LiCa: Label-Indicate-Conditional-Alignment Domain Generalization for Pixel-Wise Hyperspectral Imagery Classification
Zhe Gao, Bin Pan, Xia Xu, Tao Li, Zhenwei Shi
Abstract
One of the major difficulties for hyperspectral imagery (HSI) classification is the hyperspectral-heterospectra, which refers to the same material presenting different spectra. Although joint spatial-spectral classification methods can relieve this problem, they may lead to falsely high accuracy because the test samples may be involved during the training process. How to address the hyperspectral-heterospectra problem remains a great challenge for pixel-wise hyperspectral imagery classification methods. Domain generalization is a promising technique that may contribute to the heterospectra problem, where the different spectra of the same material can be considered as several domains. In this paper, inspired by the theory of domain generalization, we provide a formulaic expression for hyperspectral-heterospectra. To be specific, we consider the spectra of one material as a conditional distribution and propose a domain-generalization-based method for pixel-wise HSI classification. The key of our proposed method is a new Label-indicate-Conditional-alignment (LiCa) block that focuses on aligning the spectral conditional distributions of different domains.

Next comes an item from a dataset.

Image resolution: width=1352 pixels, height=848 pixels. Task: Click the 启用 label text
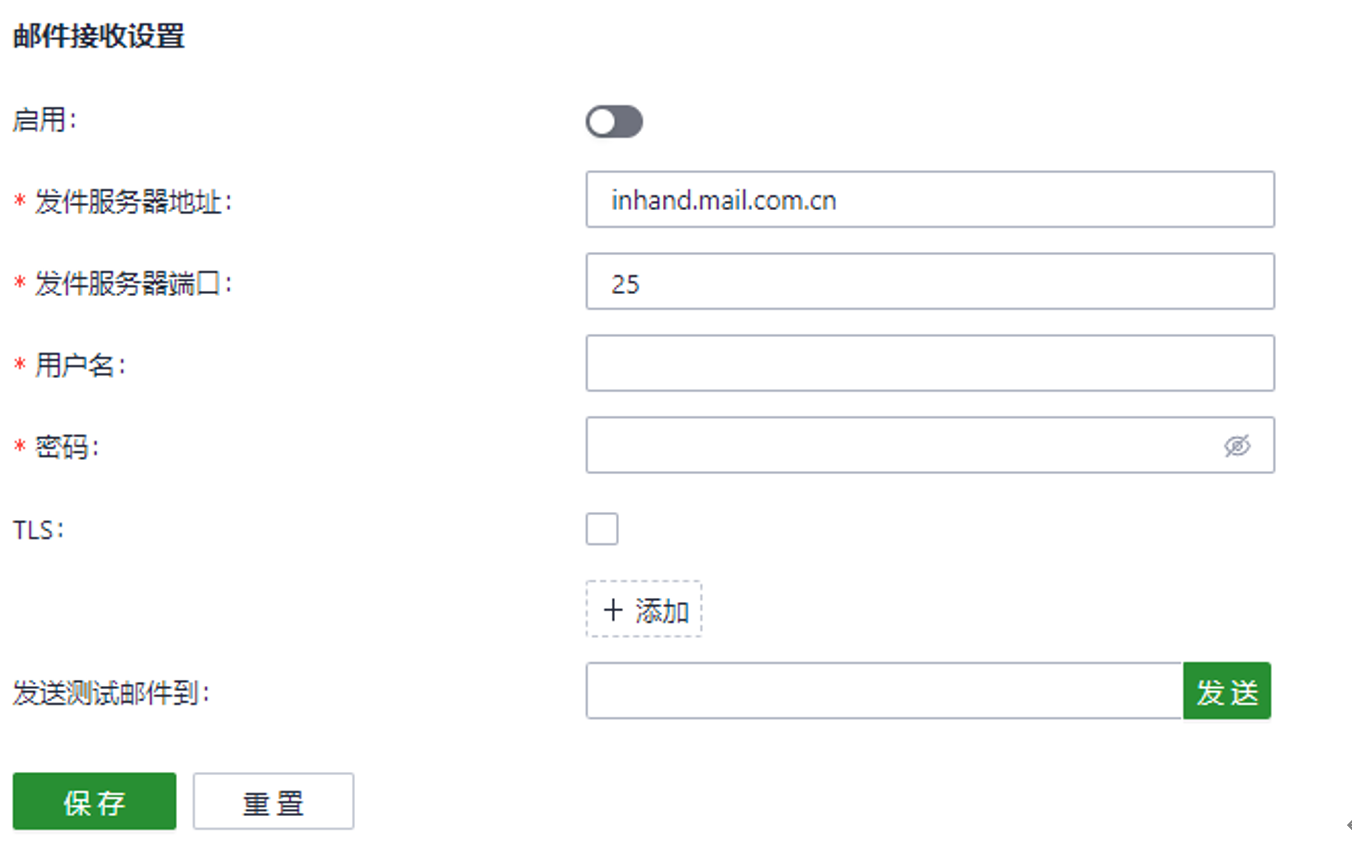point(44,120)

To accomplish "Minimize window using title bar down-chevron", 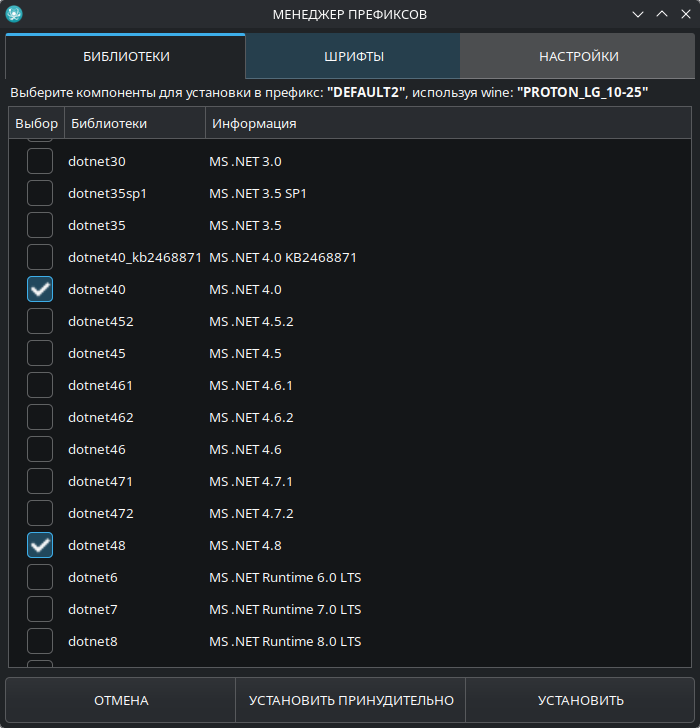I will (x=638, y=14).
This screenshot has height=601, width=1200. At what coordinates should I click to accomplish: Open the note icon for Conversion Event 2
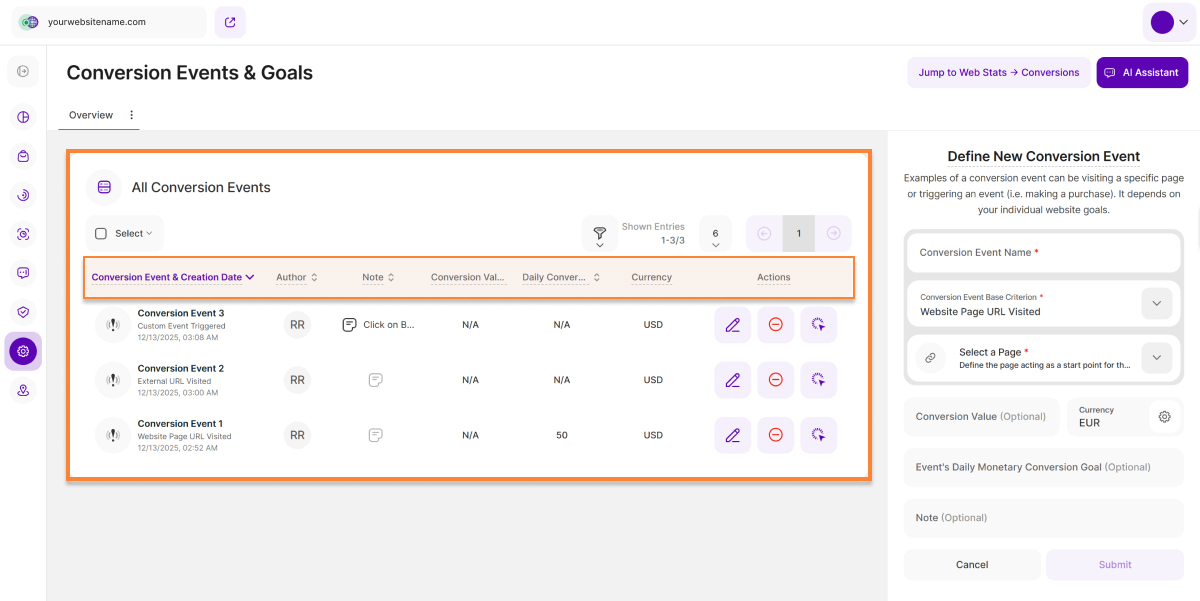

In the LiCa block, we define two loss functions, cross-domain conditional alignment, and cross-domain entropy, to describe the heterogeneity of HSI. Moreover, we have provided the theoretical foundation for the newly-proposed loss functions, by analyzing the upper bound of classification error in any target domains. Experiments on several public data sets indicate that the LiCa block has achieved better generalization performance when compared with other pixel-wise classification methods.